Literature, Social Justice, and Environment
The Literature, Social Justice, and Environment (LSJE) initiative in the Department of English centers upon the most important developments in the study of the natural environment in literature. Issues of race, regionalism, and social justice have been embedded in environmental literature from its beginnings. Most of us know Thoreau wrote Walden but sometimes forget he also wrote “Civil Disobedience.” Edward Abbey's MA thesis examined the moral implications of political violence. John Muir not only helped convince Theodore Roosevelt to found the National Park system but also wrote about the forced removal of Yosemite's Native American inhabitants in order to turn the valley into our first wilderness park--a park which would then adopt the image of the "Indian Brave" to grace its front entrance. More recently, Carolyn Merchant has written on the connections between slavery and soil degradation in the American south. Gloria Anzaldúa's metaphor of the borderlands originates in the geographic and psycho-social space of the U.S.-Mexico political boundary. Cherríe Moraga writes about the everyday experience of the environment for queer women of color and defines environment as home, work, food, and body.
In other words, regional studies, race, ethnicity, and postcoloniality are inextricable from studies of environmental literature. Our aim with the LSJE initiative is to engage students who share the desire to approach canonical, contemporary, and newly discovered historical literature through the intellectual media of these combined sensibilities. Students will revisit important texts in a new light—across political boundaries into bioregions--within environmental historical contexts.
Students pursuing study in LSJE will have the chance to take courses in ecocriticism, race and gender theory, and appropriate literary periods and subjects. MA students may take as many as 15 hours of coursework in such areas and write a thesis. PhD students must take at least 18 hours and can take more. Students will also have access to the Sowell Collection in Literature, Community and the Natural World, one of the finest repositories of contemporary literature of natural history. They may also have the opportunity to work directly with Barry Lopez, a Visiting Distinguished Scholar at Texas Tech University. Mr.
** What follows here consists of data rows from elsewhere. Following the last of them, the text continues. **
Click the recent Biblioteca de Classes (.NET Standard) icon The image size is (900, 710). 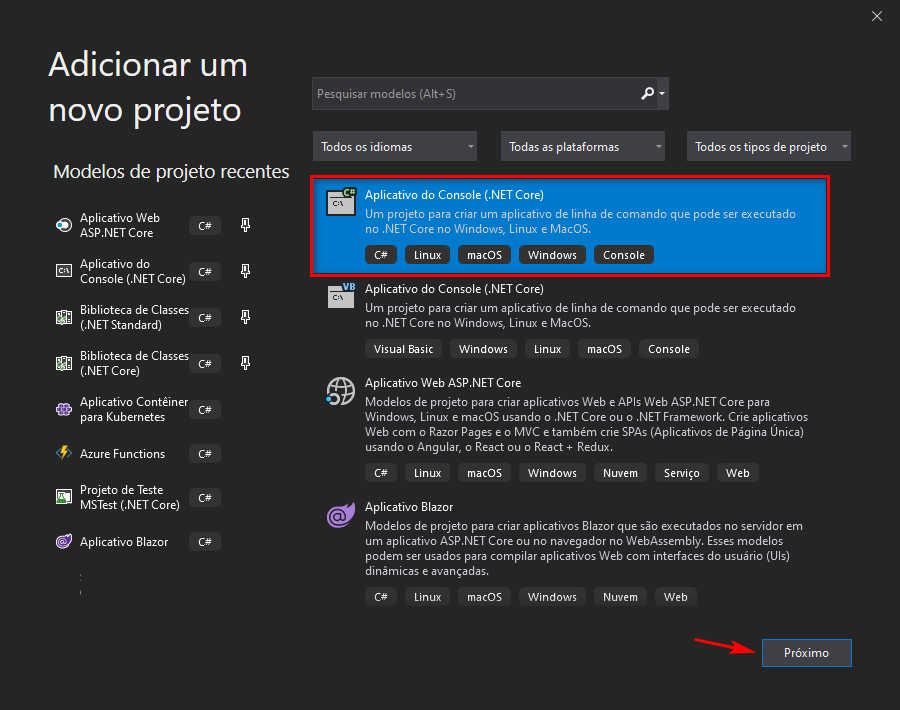(x=63, y=317)
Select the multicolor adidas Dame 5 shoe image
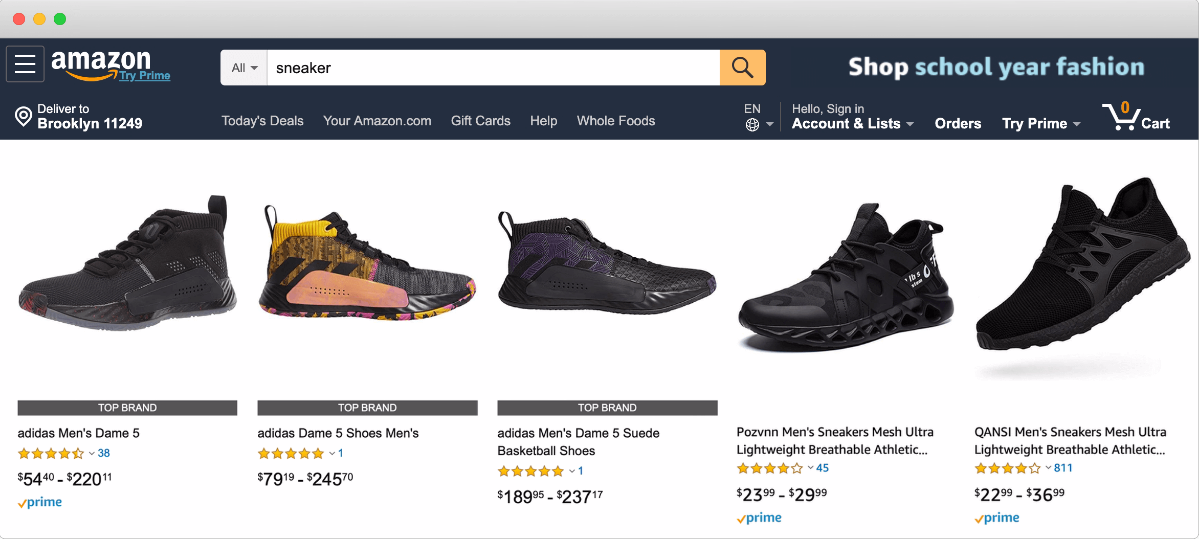 click(x=367, y=270)
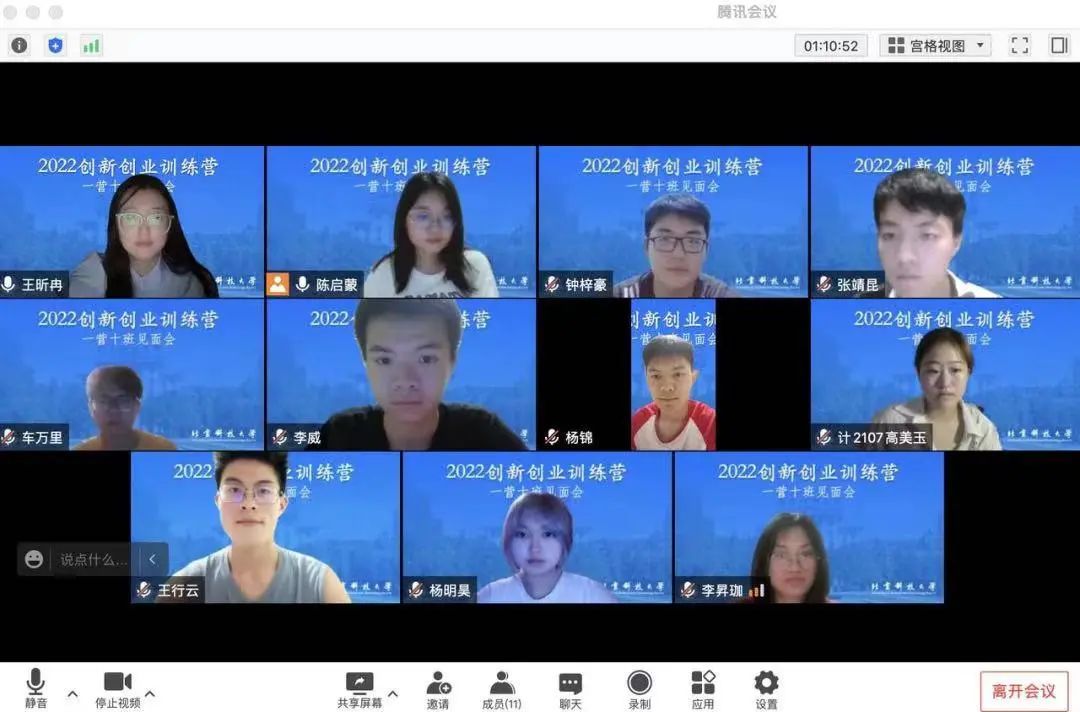1080x712 pixels.
Task: Open the Chat (聊天) panel
Action: pos(570,688)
Lopez has brought exhibits to the University's art gallery, taught workshops, and makes twice-annual visits to campus to meet with students in a wide range of disciplines.
- Bernadette Russo (Ph.D. 2020) is Visiting Assistant Professor in the Department of English at the University of Central Oklahoma
- Luke Morgan (Ph.D. 2019) is Tutor Trainer and Coordinator in the Center for Academic Excellence at Metropolitan State University in St. Paul, Minnesota.
- Monica Montelongo-Flores (Ph.D. 2016) is an Assistant Professor at University of California, Stanislau.
- Kerry Fine (Ph.D. 2015), just accepted a full-time instructor position with the Writing Program at Arizona State University.
- Brandon Schuler (Ph.D. 2014) is an environmental activist, advocate for Ocean Conservancy, and an author for Outdoor Life.
- Maria O'Connell (Ph.D. 2012) is an Associate Professor of English at Wayland Baptist University.
- Quan Ha (Ph.D. 2011), the first Ph.D. student to graduate with a concentration in LSJE, is a Professor of American Literature & Ethnic Studies and the Director of Literature for the Department of English at the University of Montana.